Having successfully completed sea trials in the NE Atlantic Ocean, Autosub6000 is now ready to take on science missions.
Working from onboard the UK research ship, RRS Discovery, the objective of the trials was to demonstrate that Autosub6000 is ready for science missions to at least 4500 m deep. Ultimately the AUV will be able to reach depths of 6000 m.
Following a short test deployment in Falmouth Bay (the first time that this AUV had ever run in water), the second mission took Autosub6000 to a depth of 4556m. Autosub6000 controlled and navigated effectively, and the Linkquest Tracklink 10000 Ultra Short Base Line (USBL) and telemetry system worked well to a slant range of over 7 km. Later navigation tests proved the accuracy of the AUV dead reckoned navigation system (drifting less than a metre for every one kilometre travelled), and the bottom tracking range of the ADCP (to 240 m altitude).
Autosub6000 is a 5.5 m long, 2800 kg, Autonomous Underwater Vehicle (AUV).
With a 6000 m depth rating and powered with pressure balanced Lithium polymer rechargeable batteries (5 hours recharge time)it has an autonomy of up to 60 hours, or 300km (and there is scope and funding to double this in the future). The free flooded nose section has 0.5 m3 available for any generic scientific payload such as CTD, cameras, sonars, chemical sensors, samplers, microstructure probes and up to 250 Watts of electrical power can be made available for the sensors. The navigation system uses an Ixsea PHINS Fibre Optic Gyro (FOG) based Inertial Navigation System, closely coupled to a RD Instruments 300 kHz ADCP. Control modes include constant altitude, constant depth, and up down profiling.

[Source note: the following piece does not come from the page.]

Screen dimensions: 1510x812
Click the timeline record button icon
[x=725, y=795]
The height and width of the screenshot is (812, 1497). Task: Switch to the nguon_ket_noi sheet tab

Steve McPhail, the Autosub6000 project manager was impressed with the performance of the AUV during the trials: "We had no significant technical problems, and our engineers did not need to open up any of the pressure resistant enclosures to service the vehicle control systems - a good indication that things went very well".
Following on from the success of the sea trials, Autosub6000's first science mission will be in August 2008 on the RRS James Cook, where it will survey the deep European margin using high resolution multibeam sonar.